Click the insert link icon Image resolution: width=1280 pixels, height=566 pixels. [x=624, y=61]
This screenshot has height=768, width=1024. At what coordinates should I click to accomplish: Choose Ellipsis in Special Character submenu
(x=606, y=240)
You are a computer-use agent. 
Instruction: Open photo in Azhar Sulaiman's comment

------

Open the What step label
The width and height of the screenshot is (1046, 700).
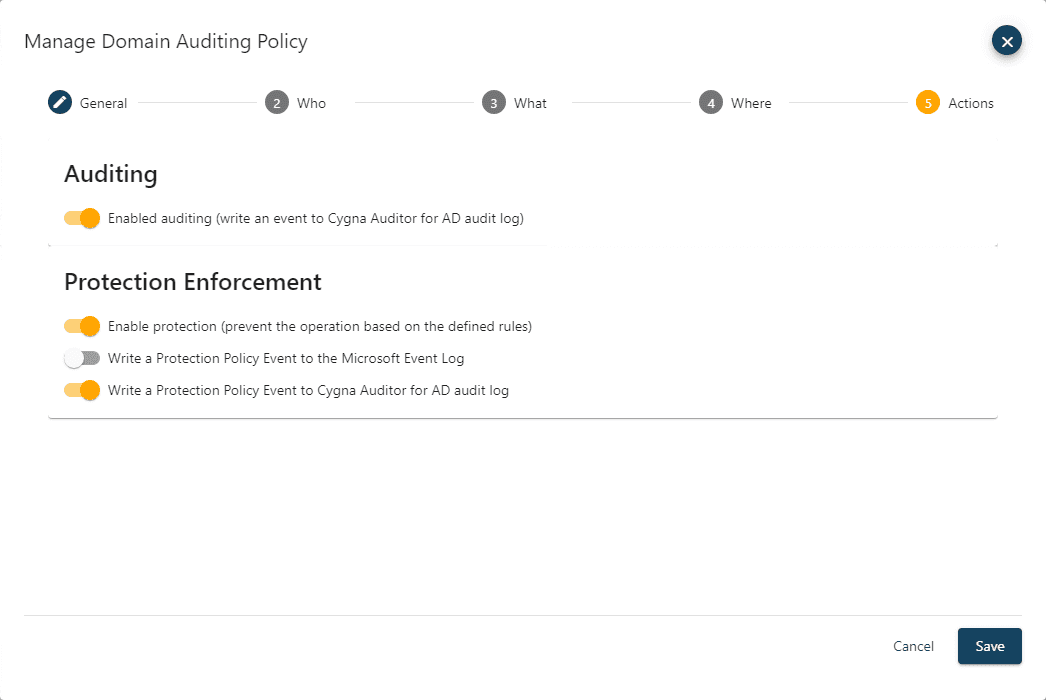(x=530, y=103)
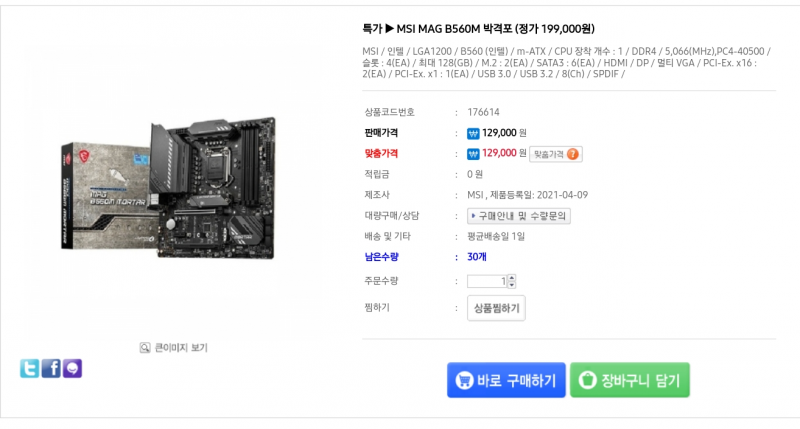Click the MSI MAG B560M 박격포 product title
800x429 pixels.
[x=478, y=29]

------

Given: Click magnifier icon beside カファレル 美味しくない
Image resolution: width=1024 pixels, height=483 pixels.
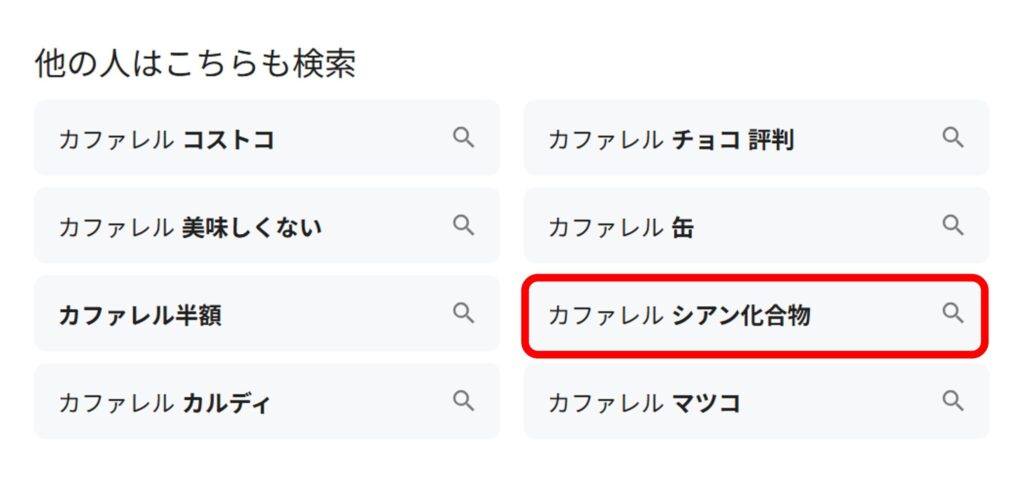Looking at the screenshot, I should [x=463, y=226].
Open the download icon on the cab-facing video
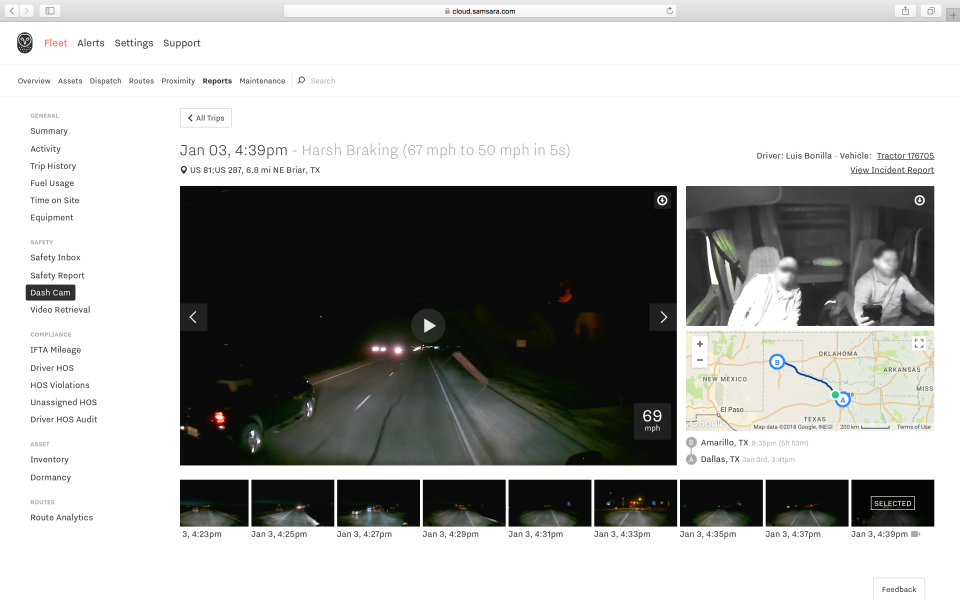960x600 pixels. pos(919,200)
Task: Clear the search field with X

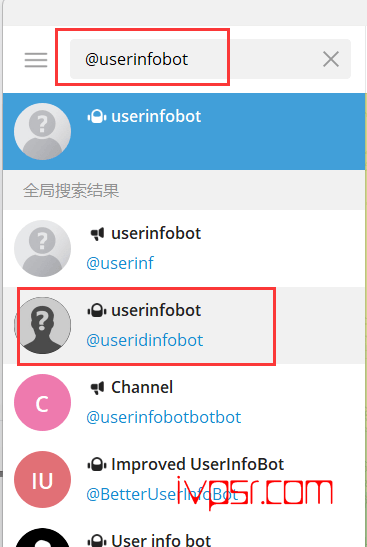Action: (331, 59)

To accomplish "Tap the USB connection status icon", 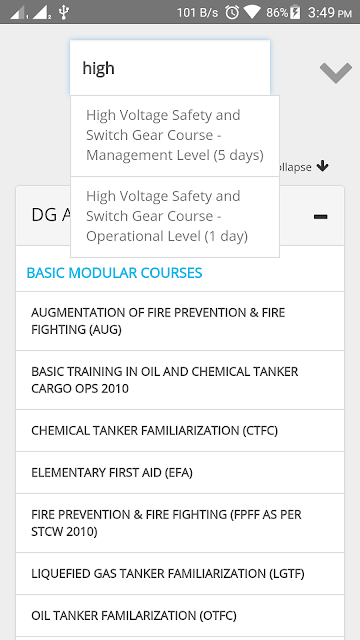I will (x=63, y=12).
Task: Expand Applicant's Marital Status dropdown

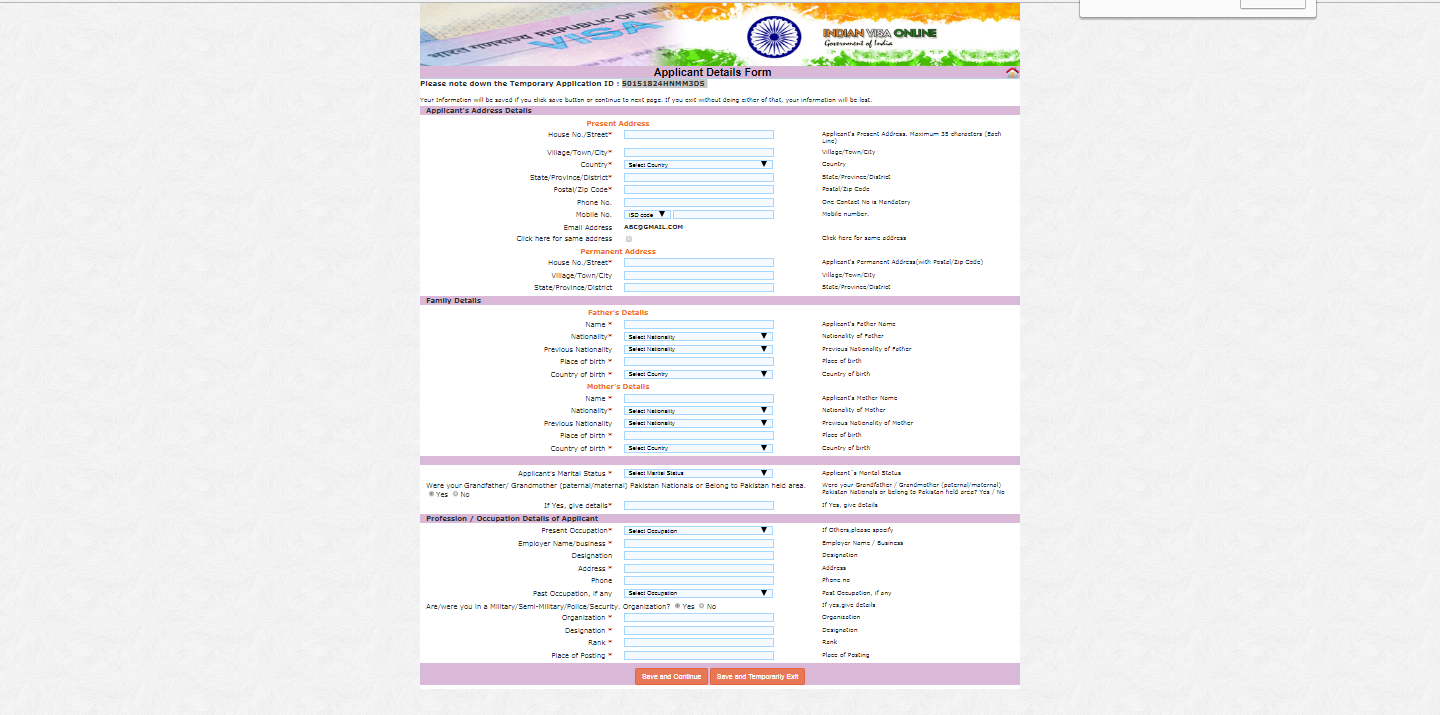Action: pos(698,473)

------

WHAT YOU HAVE TO DO =
Here the output must be the lines above from the line with "Click the insert" to the line with "Instruction: Open photo", both included, duplicated word for word and nothing else.

TASK RESPONSE =
Click the insert link icon Image resolution: width=1280 pixels, height=566 pixels. [x=624, y=61]
This screenshot has height=768, width=1024. At what coordinates should I click to accomplish: Choose Ellipsis in Special Character submenu
(x=606, y=240)
You are a computer-use agent. 
Instruction: Open photo in Azhar Sulaiman's comment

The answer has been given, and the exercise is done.